Textauszug.
Die Reichsbahn kassierte vier Pfennig pro Kilometer

Kommentar Betrifft: Firmengeschichte

Leicht kommt man in Verlegenheit, wenn Freunde wieder einmal die Unterstützung einer politischen Kampagne erbitten, die mit falschen Argumenten das Richtige fordert oder mit richtigen Argumenten das Falsche, weil sie ihrem Herzen mehr folgen als ihrem Verstand und daher Fragen der Strategie und Taktik vernachlässigen. In dieser Lage bin ich. Kurz der Sachverhalt: Beate und Serge Klarsfeld haben mit dem von ihnen geleiteten Verband der "Söhne und Töchter der jüdischen Deportierten Frankreichs" eine Ausstellung erarbeitet, die dem Andenken an die 11.000 Kinder gewidmet ist, die allein schon aus diesem Land nach Auschwitz deportiert wurden. Sie gibt den Opfern ihre Namen wieder und zeigt uns, stellvertretend für alle anderen, die Gesichter von 150 Kindern, deren Fotos gefunden wurden.

Bereitgestelltes Material.

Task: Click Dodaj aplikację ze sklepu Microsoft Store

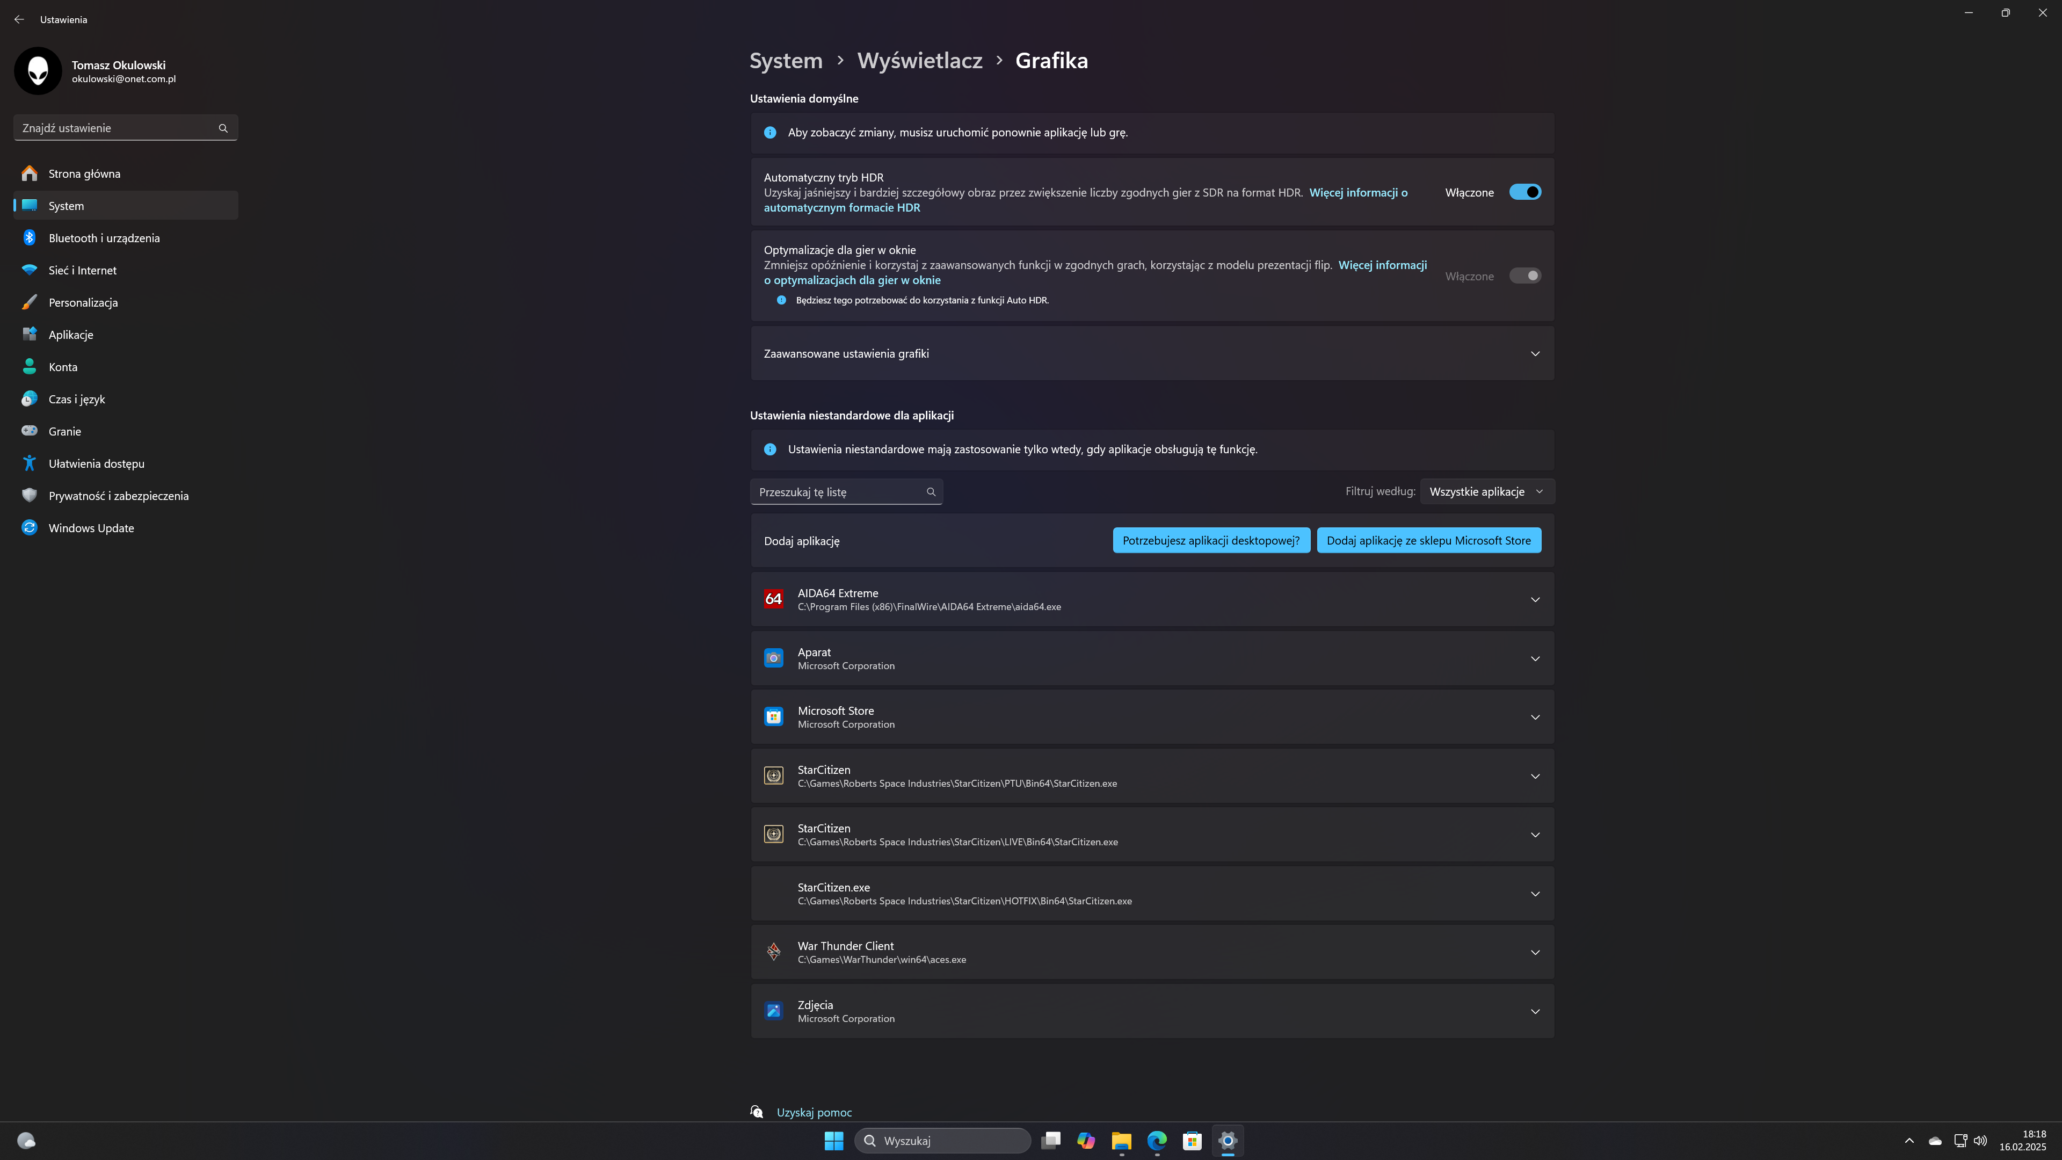Action: pos(1428,540)
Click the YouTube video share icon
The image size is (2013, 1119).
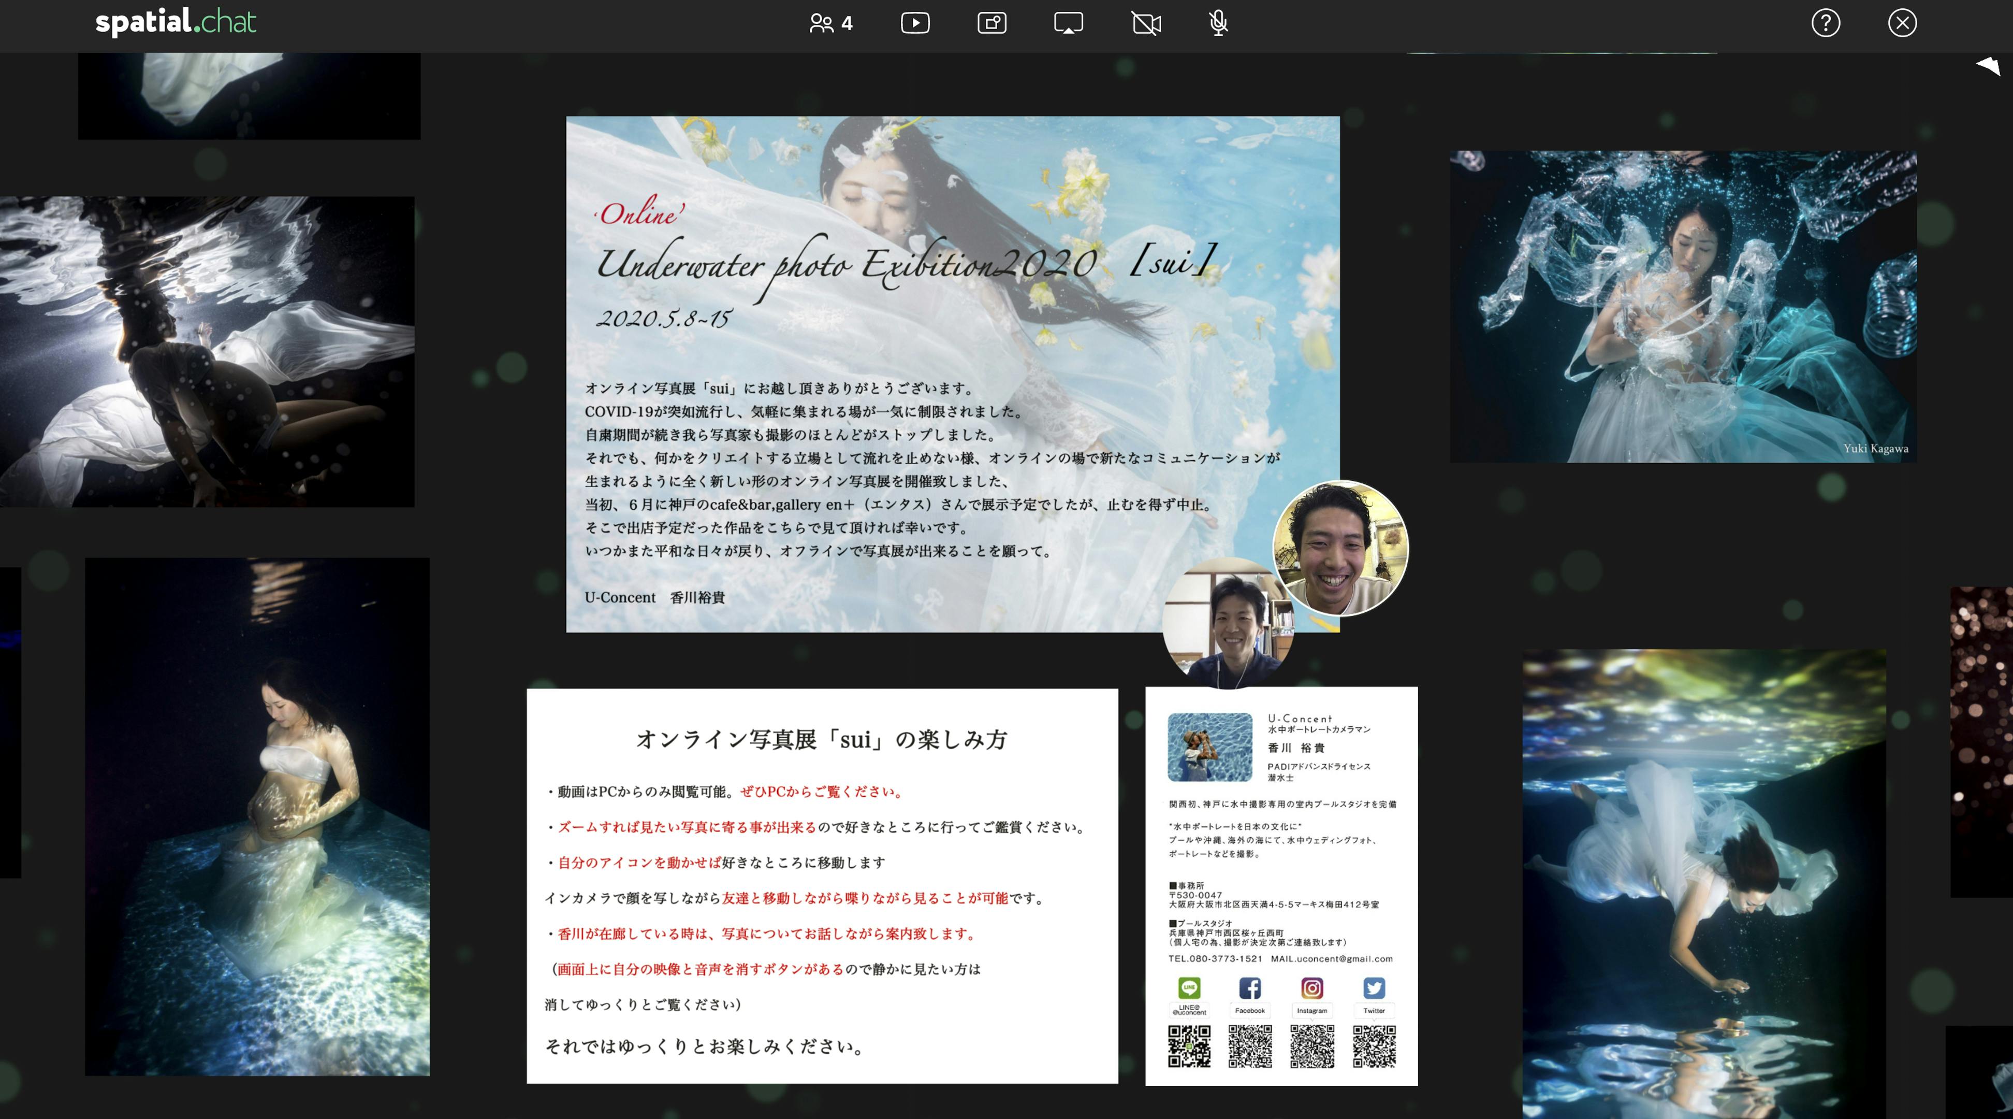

Deine Aufgaben.
1 – Von wie vielen Kindern zeigt die im Textauszug beschriebene Ausstellung die Gesichter?
2 – Zähle sämtliche Zahlenangaben auf, die im Textauszug vorkommen.
3 – Übertrage den Abschnitt des Textauszugs, der mit „Die Reichsbahn kassierte“ beginnt und mit „Fotos gefunden wurden.“ endet, Wort für Wort.
Stütze dich dabei ausschließlich auf den Textauszug.

Antworten.
1 – Sie zeigt die Gesichter von 150 Kindern, deren Fotos gefunden wurden.

2 –
- vier (Pfennig pro Kilometer)
- 11.000 (Kinder)
- 150 (Kinder)

3 –
Die Reichsbahn kassierte vier Pfennig pro Kilometer

Kommentar Betrifft: Firmengeschichte

Leicht kommt man in Verlegenheit, wenn Freunde wieder einmal die Unterstützung einer politischen Kampagne erbitten, die mit falschen Argumenten das Richtige fordert oder mit richtigen Argumenten das Falsche, weil sie ihrem Herzen mehr folgen als ihrem Verstand und daher Fragen der Strategie und Taktik vernachlässigen. In dieser Lage bin ich. Kurz der Sachverhalt: Beate und Serge Klarsfeld haben mit dem von ihnen geleiteten Verband der "Söhne und Töchter der jüdischen Deportierten Frankreichs" eine Ausstellung erarbeitet, die dem Andenken an die 11.000 Kinder gewidmet ist, die allein schon aus diesem Land nach Auschwitz deportiert wurden. Sie gibt den Opfern ihre Namen wieder und zeigt uns, stellvertretend für alle anderen, die Gesichter von 150 Kindern, deren Fotos gefunden wurden.